Суперобложка к комедии А. С. Грибоедова «Горе от ума». Художник И. В. Кузьмин. 1951 г.
Таким образом, язык «Горя от ума» выступает в качестве естественного и ограниченного сплава наиболее жизнеспособных фактов устной и письменной речи той самой эпохи, когда стал складываться современный русский литературный язык.

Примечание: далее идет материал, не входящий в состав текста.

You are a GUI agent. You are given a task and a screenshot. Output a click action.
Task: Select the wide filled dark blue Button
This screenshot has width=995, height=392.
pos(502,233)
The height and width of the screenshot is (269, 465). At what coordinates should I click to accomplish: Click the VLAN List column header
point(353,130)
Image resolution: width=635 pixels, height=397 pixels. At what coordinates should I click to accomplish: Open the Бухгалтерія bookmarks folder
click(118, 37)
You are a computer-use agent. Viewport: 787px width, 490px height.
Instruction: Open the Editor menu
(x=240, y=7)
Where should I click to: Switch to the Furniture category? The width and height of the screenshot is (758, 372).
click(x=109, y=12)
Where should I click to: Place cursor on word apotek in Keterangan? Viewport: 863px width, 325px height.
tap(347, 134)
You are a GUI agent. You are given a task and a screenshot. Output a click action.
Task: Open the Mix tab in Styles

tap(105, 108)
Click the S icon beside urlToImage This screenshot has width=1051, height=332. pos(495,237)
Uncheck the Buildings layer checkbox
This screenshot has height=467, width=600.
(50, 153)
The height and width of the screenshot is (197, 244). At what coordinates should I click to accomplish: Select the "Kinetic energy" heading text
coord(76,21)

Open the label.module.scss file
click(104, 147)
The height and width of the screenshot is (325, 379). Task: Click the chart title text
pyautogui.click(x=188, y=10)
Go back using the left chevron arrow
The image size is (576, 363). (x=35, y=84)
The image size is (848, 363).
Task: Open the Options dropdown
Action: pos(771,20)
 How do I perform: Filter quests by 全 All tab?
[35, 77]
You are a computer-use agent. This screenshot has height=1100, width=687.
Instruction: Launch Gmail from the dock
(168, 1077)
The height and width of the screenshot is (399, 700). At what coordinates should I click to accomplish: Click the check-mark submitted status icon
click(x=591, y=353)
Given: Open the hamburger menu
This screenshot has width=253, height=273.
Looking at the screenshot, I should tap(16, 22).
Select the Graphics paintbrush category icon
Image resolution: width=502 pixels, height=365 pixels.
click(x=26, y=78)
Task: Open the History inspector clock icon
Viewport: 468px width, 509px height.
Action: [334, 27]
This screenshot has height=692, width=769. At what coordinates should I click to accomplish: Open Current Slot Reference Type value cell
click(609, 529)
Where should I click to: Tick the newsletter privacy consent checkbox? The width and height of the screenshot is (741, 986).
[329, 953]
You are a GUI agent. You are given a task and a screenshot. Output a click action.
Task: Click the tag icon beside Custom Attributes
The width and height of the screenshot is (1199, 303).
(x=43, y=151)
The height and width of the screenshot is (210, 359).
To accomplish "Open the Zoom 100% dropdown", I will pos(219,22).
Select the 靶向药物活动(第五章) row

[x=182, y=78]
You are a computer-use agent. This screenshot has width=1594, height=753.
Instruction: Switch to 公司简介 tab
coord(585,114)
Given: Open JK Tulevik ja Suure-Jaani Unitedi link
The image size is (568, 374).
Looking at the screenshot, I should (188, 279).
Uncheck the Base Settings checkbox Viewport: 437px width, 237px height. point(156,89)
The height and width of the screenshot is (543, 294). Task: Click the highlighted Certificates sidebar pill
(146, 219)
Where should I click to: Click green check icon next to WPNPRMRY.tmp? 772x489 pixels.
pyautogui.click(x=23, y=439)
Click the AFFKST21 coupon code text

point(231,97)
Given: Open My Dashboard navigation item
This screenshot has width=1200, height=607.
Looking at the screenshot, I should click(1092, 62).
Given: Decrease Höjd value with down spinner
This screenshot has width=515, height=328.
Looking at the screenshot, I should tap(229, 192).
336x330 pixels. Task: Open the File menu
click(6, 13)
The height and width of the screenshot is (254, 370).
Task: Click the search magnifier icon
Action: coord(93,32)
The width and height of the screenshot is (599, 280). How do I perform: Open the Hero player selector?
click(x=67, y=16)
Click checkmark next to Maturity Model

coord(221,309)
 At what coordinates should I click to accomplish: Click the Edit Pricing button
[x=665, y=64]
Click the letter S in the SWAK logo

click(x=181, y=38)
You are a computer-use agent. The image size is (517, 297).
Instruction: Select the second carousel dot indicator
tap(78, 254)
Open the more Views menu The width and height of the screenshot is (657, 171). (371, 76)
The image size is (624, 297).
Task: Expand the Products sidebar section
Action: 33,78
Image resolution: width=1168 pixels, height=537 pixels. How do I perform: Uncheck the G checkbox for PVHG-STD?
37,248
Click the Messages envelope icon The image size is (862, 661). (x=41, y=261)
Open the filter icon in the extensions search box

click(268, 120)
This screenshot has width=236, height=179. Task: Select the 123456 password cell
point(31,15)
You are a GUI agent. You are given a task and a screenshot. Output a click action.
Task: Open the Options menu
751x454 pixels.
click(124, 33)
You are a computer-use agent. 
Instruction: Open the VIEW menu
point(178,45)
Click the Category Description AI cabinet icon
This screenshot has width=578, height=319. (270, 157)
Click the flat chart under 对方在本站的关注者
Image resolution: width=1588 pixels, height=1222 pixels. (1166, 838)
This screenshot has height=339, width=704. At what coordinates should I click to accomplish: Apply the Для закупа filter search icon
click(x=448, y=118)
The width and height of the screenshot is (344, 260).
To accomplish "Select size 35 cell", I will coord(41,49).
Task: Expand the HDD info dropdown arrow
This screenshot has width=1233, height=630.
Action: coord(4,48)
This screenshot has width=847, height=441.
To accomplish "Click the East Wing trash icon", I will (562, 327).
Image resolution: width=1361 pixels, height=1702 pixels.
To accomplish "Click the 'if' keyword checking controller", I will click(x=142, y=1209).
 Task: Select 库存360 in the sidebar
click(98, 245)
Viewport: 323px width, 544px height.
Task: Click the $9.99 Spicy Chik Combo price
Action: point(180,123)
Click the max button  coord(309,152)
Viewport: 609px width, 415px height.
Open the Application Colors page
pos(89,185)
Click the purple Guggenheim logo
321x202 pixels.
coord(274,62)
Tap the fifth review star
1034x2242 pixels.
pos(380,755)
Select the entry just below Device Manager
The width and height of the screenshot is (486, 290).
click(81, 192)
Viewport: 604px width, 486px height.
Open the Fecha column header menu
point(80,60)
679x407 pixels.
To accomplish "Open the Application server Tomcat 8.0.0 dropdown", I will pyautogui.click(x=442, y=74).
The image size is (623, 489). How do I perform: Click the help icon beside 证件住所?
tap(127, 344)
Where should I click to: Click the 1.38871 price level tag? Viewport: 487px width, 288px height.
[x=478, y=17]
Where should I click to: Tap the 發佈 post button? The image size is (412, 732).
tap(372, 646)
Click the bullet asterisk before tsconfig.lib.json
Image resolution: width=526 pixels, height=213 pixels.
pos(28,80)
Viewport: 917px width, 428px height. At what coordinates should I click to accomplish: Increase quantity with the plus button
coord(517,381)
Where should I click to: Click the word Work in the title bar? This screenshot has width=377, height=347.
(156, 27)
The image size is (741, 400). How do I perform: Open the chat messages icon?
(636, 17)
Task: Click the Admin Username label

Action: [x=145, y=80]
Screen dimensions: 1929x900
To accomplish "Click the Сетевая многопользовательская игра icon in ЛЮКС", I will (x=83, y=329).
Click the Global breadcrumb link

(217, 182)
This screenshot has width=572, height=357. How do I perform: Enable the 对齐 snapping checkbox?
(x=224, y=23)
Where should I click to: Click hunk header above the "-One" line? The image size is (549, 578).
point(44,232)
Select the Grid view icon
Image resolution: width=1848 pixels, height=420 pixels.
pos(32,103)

В языке «Горя от ума» немало от языкового прошлого. И все же многочисленные и разнообразные архаизмы времени, немногие расхожие аксессуары стихотворного языка первой четверти XIX в. как бы бесследно тонут и растворяются в живой и непринужденной, острой и экспрессивной, до удивительности афористической речевой атмосфере комедии. Язык ее настолько переполнен «родными», активно и часто употребляемыми нами и сегодня словами и выражениями (нет мочи; валит народ; так рано поднялась; тот пристает, другой, без толку; умна была; свежо предание; где нас нет; рассудку вопреки; забавно; боюсь смертельно; метит в генералы; куда как мил!; давно прошло; рука с рукой; Чуть свет… и я у ваших ног; Вот новости!; не человек, змея; спешу к вам, голову сломя; Ну выкинул ты шутку!; он все свое, да расскажи подробно; надеждами я мало избалован; друг другу надоели; а наше солнышко?; на что вы мне?; на все готов; не странен кто ж?; смолчит и голову повесит; с ума свела; шутить и век шутить; вот загляденье!; а люди могут обмануться; там нету никого; горе горевать и т. д.), что мы – особенно не при чтении пьесы, а на слух – безоговорочно принимаем его за современный. С «птичьего полета» – восторженного или невнимательного слушателя и читателя – так оно, пожалуй, и есть. Но неверно, схватывая целое, упускать из виду частности. Русский язык стремительно развивается. И забывать этого нельзя. Естество и плоть чудесной пьесы А. С. Грибоедова во всей ее мудрой глубине и изумительной красоте раскроется нам только в том случае, если мы будем читать «Горе от ума» с умом, не торопясь, с искренним желанием действительно понять, «что к чему». Как говорила Ли-занька, здесь «нужен глаз да глаз». Иначе можно будет спокойно проглядеть и не увидеть даже такую бьющую в глаза реплику графини-внучки, как «я видела из глаз», представляющую собой один из самых ярких и наглядных примеров «смешенья языков: французского с нижегородским» (ведь видеть из глаз – это очень «свободная» калька франц. voir tout par les yeux – буквально и точно «видеть все своими глазами»).